While the panel was established in response to a particular incident regarding UM faculty members who, in compliance with an academic boycott of Israel, refused to write letters of recommendation for students wanting to study at a university-approved program in Israel, we are grateful that you framed the investigative question posed to the panel quite broadly, asking: “What ought to be the intersection between political thought/ideology and a faculty member’s responsibility to students?” As you clearly understood, refusing to write letters of recommendation for students is just one of many ways that faculty members can privilege their own personal politics over the welfare of their students, and by so doing, not only harm their students but undermine the academic mission of the university.
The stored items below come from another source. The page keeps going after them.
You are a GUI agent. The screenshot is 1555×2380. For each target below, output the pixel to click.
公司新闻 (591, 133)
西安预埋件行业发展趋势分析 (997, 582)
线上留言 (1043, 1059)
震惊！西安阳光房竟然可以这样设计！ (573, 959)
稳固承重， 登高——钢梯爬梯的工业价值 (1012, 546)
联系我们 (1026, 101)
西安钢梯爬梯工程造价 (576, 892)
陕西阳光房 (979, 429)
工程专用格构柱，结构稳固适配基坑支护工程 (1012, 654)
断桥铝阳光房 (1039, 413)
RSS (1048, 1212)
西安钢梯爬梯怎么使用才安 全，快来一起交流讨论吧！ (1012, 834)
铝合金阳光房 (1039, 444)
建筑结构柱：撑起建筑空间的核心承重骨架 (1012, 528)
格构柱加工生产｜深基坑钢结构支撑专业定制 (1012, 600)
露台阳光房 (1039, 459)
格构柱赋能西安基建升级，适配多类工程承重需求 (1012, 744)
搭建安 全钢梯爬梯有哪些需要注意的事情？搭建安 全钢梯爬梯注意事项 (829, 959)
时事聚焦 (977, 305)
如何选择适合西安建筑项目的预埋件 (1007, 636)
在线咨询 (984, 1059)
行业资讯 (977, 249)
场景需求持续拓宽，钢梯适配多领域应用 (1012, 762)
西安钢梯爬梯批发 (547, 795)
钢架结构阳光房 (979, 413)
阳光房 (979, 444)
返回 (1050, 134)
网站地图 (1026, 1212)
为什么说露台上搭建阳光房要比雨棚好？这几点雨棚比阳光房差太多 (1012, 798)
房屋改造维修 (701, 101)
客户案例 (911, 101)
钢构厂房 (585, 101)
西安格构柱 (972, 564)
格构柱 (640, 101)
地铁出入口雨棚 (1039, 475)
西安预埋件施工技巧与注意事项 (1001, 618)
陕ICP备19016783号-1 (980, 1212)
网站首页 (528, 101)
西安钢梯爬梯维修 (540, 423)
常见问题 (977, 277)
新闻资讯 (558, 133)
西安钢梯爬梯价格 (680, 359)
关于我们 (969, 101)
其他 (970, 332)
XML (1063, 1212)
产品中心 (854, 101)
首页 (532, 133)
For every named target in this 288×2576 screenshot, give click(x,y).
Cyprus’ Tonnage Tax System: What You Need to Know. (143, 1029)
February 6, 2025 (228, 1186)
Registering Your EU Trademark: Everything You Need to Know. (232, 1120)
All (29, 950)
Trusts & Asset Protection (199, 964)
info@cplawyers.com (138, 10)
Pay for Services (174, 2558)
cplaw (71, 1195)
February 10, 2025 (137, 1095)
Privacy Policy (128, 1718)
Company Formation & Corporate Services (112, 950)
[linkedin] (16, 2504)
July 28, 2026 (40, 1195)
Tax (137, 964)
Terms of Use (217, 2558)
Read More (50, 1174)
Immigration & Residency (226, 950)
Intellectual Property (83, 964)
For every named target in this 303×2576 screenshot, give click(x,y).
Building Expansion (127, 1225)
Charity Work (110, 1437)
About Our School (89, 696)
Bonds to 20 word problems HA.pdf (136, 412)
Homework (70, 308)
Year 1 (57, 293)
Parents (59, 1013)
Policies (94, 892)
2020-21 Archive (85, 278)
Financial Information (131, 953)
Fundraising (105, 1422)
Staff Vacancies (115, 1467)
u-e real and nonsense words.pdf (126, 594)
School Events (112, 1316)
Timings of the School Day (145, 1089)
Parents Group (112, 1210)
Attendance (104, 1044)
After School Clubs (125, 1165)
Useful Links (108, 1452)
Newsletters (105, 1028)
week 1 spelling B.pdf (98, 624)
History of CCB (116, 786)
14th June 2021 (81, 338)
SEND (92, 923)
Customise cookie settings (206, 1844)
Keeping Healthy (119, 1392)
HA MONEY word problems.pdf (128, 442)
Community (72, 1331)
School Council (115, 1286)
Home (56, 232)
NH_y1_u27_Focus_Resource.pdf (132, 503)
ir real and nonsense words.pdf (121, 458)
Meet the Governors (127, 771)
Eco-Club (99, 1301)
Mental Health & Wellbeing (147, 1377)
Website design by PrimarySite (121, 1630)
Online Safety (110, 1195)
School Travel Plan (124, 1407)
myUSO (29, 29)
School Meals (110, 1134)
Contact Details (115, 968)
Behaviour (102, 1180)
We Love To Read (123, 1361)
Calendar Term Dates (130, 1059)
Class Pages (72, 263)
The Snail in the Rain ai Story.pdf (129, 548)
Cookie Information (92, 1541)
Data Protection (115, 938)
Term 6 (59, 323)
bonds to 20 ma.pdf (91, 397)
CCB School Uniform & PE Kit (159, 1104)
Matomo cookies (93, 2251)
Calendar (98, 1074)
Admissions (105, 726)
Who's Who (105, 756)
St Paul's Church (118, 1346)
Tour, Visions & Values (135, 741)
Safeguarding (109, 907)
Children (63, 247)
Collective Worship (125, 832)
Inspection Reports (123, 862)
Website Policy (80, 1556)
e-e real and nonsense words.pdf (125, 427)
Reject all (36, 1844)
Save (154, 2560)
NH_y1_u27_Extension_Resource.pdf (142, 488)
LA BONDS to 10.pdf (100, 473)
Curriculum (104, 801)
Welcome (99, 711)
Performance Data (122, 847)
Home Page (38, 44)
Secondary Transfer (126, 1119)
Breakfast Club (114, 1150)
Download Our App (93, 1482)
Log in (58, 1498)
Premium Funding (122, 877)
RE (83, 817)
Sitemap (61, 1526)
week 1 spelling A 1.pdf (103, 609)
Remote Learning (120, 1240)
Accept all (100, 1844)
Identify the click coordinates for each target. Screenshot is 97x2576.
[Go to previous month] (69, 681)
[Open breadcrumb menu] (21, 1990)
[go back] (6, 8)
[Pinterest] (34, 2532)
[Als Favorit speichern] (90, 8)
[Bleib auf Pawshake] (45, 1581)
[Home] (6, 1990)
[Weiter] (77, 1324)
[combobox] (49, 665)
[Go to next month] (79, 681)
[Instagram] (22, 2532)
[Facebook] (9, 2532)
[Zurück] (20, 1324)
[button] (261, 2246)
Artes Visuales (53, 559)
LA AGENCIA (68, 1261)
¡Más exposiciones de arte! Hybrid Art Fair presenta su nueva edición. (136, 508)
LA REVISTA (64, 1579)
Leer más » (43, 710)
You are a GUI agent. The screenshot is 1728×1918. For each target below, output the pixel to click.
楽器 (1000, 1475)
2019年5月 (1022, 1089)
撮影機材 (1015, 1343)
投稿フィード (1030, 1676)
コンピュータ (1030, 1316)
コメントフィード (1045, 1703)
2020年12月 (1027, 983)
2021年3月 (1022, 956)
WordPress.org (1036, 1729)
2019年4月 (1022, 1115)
This becomes particularly evident when faculty members choose to implement an academic boycott of Israel, whose official guidelines call on faculty to not only refuse to write letters of recommendation for students wanting to study abroad in Israel but to work towards shutting down the study abroad programs altogether; to attempt to cancel faculty and student-organized educational events and activities about Israel on their own campuses; and to work towards scuttling research collaborations between U.S. faculty and students and Israeli scholars. Faculty who use their academic positions to implement an academic boycott of Israel, or to engage in any other type of ideologically-driven behavior, are impeding the educational rights of their students, blocking access to a body of knowledge critical for understanding a complex topic of global importance, and are in direct violation of UM’s new core statement of principles.
The adoption of this core statement of principles and your commitment to establishing explicit procedures for bringing forward concerns about faculty who violate it will make a significant and positive difference for the entire UM community. We hope that universities across the country will follow your lead and adopt their own version of this very important statement.
Sincerely,
Last September, when this controversy first unfolded, many of these same organizations immediately contacted Schlissel calling on him to sanction all UM professors who engage in similar discriminatory behavior, affirm that no UM student will be impeded from studying about or in Israel, and detail steps to ensure that faculty do not implement an academic boycott of Israel on campus.
In addition to curtailing student rights and educational opportunities, promotion of an academic boycott increases the risk of anti-Semitism on campus. Research conducted last year by AMCHA found schools with faculty who support an academic boycott of Israel are five times more likely to have acts of anti-Jewish aggression, including assault, harassment and vandalism.